(Collected data)
★ ★ ★ ★ ★ ★ ★

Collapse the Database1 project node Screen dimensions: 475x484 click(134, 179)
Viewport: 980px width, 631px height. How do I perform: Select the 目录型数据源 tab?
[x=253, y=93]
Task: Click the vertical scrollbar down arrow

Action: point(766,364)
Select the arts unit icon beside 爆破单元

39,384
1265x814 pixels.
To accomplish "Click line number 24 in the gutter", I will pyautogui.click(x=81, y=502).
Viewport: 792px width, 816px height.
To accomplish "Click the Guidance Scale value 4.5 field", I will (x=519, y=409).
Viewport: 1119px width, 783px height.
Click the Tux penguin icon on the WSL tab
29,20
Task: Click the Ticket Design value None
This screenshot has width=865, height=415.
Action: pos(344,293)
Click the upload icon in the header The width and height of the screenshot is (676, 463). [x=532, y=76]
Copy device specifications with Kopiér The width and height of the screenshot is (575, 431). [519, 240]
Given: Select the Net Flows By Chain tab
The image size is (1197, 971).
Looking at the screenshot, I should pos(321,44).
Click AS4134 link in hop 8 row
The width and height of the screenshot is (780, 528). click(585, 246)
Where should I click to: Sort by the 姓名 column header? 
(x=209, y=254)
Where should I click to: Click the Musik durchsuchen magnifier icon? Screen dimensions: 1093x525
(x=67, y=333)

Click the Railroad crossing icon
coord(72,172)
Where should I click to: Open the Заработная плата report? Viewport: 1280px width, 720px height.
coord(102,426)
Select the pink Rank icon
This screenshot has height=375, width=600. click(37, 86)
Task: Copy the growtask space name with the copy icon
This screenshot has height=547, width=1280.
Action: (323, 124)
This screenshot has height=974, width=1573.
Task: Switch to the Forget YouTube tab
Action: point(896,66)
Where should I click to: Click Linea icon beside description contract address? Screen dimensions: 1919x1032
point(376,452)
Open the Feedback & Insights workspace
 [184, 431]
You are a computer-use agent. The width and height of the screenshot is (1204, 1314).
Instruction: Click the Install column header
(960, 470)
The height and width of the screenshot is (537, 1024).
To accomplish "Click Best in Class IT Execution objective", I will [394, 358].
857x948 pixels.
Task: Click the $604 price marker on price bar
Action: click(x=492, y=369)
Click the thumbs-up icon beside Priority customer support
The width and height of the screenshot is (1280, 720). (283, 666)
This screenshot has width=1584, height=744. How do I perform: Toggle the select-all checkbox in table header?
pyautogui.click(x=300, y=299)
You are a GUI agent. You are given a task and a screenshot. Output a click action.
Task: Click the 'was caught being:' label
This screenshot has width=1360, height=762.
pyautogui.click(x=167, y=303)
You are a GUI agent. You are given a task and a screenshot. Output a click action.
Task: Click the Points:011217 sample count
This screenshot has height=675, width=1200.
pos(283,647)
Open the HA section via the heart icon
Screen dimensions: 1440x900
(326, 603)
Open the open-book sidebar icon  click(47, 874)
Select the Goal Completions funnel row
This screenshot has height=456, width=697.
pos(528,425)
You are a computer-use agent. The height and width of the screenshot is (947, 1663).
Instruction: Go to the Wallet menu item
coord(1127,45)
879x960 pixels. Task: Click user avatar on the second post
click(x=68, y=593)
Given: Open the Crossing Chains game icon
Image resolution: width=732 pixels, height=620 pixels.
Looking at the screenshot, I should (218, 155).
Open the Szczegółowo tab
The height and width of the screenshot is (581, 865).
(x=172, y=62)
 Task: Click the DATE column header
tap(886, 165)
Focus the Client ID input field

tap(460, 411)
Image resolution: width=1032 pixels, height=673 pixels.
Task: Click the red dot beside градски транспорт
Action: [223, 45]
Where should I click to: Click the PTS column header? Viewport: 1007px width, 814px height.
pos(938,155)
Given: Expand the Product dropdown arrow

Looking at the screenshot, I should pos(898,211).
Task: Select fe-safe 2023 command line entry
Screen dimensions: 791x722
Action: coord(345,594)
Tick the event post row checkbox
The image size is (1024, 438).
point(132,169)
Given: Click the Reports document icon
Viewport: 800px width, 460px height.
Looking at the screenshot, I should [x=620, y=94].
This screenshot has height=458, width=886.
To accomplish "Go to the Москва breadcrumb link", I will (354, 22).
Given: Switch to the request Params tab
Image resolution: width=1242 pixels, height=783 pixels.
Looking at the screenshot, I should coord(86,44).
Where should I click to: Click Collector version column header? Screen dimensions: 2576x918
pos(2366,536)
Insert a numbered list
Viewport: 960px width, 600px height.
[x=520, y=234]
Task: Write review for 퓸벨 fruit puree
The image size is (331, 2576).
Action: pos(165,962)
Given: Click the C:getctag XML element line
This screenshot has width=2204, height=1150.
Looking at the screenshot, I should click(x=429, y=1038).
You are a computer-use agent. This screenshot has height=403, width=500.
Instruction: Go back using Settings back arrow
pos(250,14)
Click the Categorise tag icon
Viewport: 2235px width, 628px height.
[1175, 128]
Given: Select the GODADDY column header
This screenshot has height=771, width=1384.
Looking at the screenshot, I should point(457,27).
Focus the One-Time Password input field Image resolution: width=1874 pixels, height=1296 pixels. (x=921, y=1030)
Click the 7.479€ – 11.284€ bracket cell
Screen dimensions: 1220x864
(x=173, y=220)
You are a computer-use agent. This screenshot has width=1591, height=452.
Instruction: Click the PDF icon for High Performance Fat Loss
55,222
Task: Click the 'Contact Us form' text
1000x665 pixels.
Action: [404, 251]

★ ★ ★ ★ ★ ★ ★

■ Task instructions
Copy the entries above exactly, but only from the line holding "Given: Open the Crossing Chains game icon" through the line holding "Task: Select fe-safe 2023 command line entry", both included.

■ Output for this exercise
Given: Open the Crossing Chains game icon
Image resolution: width=732 pixels, height=620 pixels.
Looking at the screenshot, I should (218, 155).
Open the Szczegółowo tab
The height and width of the screenshot is (581, 865).
(x=172, y=62)
 Task: Click the DATE column header
tap(886, 165)
Focus the Client ID input field

tap(460, 411)
Image resolution: width=1032 pixels, height=673 pixels.
Task: Click the red dot beside градски транспорт
Action: [223, 45]
Where should I click to: Click the PTS column header? Viewport: 1007px width, 814px height.
pos(938,155)
Given: Expand the Product dropdown arrow

Looking at the screenshot, I should pos(898,211).
Task: Select fe-safe 2023 command line entry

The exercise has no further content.